### Text provided

In this section we will be looking at Koester’s work on spoken workplace communication (Koester 2004, 2006). Koester’s ABOT (American and British Office Talk) corpus is taken from thirty hours of recordings from various workplaces in the US and UK, although the actual amount of transcribed and contextualised data is 34,000 words. Her work is a demonstration of the depth of analysis possible with a small but carefully selected and painstakingly studied dataset.

Koester is concerned with accounting for the stability and variation evident in spoken genres, and argues that a Swalesian approach, which prioritises communicative purpose, is well suited to do this. She also draws insights and applies tools from systemic function linguistics (SFL) in particular, but argues communicative purpose should be the defining feature of a genre. She distinguishes between transactional and non-transactional (or ‘relational’) workplace discourse, and then categorises such discourse into separate genres, such as decision-making and office gossip, respectively (see Figure 19.1).

### Given material
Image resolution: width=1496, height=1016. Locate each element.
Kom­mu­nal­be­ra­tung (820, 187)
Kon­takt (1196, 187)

### Tasks to carry out
**a)** What abbreviations appear in the passage on Koester's work?
**b)** According to the passage on Koester's work, why does she consider a Swalesian approach suitable for studying spoken genres?
**c)** Retype the part of the passage on Koester's work that opens with the words containing "Koester is concerned" and closes with "(see Figure 19.1).".

### Written responses
**a)** ABOT, US, UK, SFL

**b)** Koester wants to account for the stability and variation evident in spoken genres. She argues that a Swalesian approach suits this because it prioritizes communicative purpose.

**c)**
Koester is concerned with accounting for the stability and variation evident in spoken genres, and argues that a Swalesian approach, which prioritises communicative purpose, is well suited to do this. She also draws insights and applies tools from systemic function linguistics (SFL) in particular, but argues communicative purpose should be the defining feature of a genre. She distinguishes between transactional and non-transactional (or ‘relational’) workplace discourse, and then categorises such discourse into separate genres, such as decision-making and office gossip, respectively (see Figure 19.1).